At the top of a three-story studio on Paifang Street－a popular tourist spot that has a host of well-preserved ancient structures in Chaozhou, Guangdong province－10 women focus on their embroidery work, each of them at work looking like a demure portrait with their fingers deftly moving in silence.
"Embroidery is a slow art," said Kang Huifang, founder of the studio, who is a national-level inheritor of Chaozhou Embroidery, a national intangible cultural heritage item.
A slower pace and burying oneself in such traditional craftsmanship can be a challenge for many amid the hustle and bustle of urban life. But Kang has devoted herself to Chaozhou Embroidery for more than half a century.
Born in 1948, Kang began to learn embroidery at home at the age of 15 to help support her family. She was quick to learn and showed talent.
"Since I had decided to earn a living from embroidery, I was determined to learn from the best in the trade," she said.

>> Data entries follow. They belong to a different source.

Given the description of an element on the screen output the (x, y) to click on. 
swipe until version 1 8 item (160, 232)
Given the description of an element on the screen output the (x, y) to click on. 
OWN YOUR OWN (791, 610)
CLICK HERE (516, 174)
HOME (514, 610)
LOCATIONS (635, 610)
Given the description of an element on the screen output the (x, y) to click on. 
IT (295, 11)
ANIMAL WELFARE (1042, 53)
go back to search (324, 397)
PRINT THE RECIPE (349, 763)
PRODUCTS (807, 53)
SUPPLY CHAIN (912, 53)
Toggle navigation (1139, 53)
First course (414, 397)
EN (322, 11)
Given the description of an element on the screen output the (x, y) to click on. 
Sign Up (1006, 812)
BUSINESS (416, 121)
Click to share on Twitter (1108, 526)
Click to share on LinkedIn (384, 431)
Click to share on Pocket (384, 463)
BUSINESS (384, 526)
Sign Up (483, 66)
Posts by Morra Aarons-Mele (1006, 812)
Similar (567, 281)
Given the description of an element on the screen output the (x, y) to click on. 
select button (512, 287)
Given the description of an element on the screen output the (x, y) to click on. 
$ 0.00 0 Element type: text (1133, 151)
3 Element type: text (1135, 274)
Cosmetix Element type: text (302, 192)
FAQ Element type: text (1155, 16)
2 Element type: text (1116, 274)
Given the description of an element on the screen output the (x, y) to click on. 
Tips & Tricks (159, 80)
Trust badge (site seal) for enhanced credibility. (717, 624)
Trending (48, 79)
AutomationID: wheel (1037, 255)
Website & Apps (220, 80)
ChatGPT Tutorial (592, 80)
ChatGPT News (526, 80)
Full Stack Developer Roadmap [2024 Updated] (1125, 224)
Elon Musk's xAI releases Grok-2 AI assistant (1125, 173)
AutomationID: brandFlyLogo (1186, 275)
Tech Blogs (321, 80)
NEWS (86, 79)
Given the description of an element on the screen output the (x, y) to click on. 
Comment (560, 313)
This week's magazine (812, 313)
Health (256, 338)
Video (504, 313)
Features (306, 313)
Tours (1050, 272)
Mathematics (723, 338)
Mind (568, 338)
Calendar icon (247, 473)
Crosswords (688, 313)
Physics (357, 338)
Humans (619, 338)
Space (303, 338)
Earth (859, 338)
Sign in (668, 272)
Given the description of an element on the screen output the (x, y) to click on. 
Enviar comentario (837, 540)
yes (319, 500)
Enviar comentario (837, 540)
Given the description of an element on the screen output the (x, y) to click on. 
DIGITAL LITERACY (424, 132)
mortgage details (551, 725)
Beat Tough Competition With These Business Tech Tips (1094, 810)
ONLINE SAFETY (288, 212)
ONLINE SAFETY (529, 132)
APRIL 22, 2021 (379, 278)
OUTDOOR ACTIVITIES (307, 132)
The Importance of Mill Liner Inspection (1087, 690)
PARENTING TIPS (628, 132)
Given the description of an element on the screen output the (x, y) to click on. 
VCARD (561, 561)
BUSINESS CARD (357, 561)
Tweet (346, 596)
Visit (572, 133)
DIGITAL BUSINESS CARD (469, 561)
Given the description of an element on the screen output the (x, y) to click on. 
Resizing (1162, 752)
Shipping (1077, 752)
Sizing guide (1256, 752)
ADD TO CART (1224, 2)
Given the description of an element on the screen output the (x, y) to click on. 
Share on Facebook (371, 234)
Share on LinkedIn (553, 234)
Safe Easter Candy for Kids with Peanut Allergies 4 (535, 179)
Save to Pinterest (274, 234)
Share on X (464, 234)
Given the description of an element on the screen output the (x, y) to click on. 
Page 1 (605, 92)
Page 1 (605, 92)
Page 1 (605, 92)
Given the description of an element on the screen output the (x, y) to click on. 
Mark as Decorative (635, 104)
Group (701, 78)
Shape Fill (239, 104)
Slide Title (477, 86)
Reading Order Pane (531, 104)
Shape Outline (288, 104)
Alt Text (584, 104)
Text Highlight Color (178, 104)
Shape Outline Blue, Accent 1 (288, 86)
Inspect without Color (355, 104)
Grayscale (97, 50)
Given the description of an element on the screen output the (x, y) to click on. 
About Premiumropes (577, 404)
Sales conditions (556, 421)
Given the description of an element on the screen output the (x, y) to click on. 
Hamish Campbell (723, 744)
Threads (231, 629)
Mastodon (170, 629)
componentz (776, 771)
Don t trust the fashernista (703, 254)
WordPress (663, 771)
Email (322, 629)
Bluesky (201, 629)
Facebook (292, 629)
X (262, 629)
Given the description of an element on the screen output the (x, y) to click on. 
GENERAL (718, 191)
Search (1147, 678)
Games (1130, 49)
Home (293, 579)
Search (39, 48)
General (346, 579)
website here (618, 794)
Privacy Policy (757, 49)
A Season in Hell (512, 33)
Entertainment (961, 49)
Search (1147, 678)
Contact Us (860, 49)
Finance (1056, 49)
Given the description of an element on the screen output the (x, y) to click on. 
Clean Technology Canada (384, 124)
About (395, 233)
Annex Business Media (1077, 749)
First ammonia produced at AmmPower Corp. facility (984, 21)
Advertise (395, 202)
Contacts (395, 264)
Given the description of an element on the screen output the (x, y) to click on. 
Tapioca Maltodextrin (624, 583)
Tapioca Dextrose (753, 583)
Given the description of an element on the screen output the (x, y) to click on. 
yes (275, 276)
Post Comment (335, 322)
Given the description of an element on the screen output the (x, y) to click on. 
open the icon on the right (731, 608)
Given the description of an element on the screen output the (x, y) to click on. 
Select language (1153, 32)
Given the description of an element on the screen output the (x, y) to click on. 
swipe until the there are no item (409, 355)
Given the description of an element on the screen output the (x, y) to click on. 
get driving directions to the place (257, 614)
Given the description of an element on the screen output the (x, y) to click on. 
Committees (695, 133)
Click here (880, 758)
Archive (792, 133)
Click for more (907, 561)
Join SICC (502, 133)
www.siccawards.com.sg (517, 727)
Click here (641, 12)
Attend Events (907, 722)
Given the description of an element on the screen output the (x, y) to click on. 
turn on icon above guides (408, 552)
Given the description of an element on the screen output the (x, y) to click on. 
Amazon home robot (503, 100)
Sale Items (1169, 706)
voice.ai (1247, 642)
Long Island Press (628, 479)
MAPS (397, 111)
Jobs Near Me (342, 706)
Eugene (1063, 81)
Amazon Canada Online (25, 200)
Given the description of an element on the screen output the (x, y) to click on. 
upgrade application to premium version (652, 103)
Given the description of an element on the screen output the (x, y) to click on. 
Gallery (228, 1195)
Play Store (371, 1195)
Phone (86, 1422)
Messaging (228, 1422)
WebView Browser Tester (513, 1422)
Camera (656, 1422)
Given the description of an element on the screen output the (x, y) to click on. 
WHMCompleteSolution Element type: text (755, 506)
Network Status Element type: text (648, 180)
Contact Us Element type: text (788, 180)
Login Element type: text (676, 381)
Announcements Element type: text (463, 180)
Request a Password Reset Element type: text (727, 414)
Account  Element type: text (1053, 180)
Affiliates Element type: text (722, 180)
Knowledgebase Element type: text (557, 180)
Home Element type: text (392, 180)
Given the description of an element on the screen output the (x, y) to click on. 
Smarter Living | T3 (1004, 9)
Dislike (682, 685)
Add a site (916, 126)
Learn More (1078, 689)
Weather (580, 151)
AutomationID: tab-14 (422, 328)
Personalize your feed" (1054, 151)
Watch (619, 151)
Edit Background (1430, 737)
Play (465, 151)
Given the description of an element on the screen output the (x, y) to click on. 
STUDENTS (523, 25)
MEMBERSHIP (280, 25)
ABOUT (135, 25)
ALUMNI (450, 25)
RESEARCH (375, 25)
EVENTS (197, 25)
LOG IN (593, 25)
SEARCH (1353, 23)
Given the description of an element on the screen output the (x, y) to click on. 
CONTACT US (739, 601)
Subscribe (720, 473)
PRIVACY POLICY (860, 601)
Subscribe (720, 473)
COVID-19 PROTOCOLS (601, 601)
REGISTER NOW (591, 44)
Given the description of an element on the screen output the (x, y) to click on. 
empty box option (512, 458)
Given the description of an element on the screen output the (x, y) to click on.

Chaozhou has a long tradition of the craft. It was bustling with embroidery businesses during the Ming (1368-1644) and Qing (1644-1911) dynasties, according to historical records. Throughout the 1960s and 1970s, almost every household in the city had family members involved in embroidery. Yet the expert knowledge of Chaozhou Embroidery is not common, regardless of the period.
An important feature of Chaozhou Embroidery is its padding techniques, which make the patterns look more vivid.
Kang's talent and persistence opened a door for her to approach experts.
When she was 18, she won the opportunity to work at a local embroidery business where she received training from experienced embroiderers. There she picked up the craft and stood out from her peers.
When she was 33, she was admitted to a Chaozhou embroidery research center where she gained further expertise from an inheritor of the craft. She recalled she was also taught painting, sketching and the fundamental principles of fine arts at that time.
Riding the wave of the country's reform and opening-up, Kang quit her job and founded her own studio in the 1990s. She soon shot to fame in the industry for her prowess and innovation. Some of her embroidery works have been given to foreign leaders as State gifts.
She has since developed new methods to create double-sided embroideries, giving the traditional craftsmanship a new lease on life.
In cooperation with the local fashion industry, she has integrated the cultural heritage into the design and making of wedding dresses and evening gowns. This has helped Chaozhou become a trendy manufacturing hub across the two segments.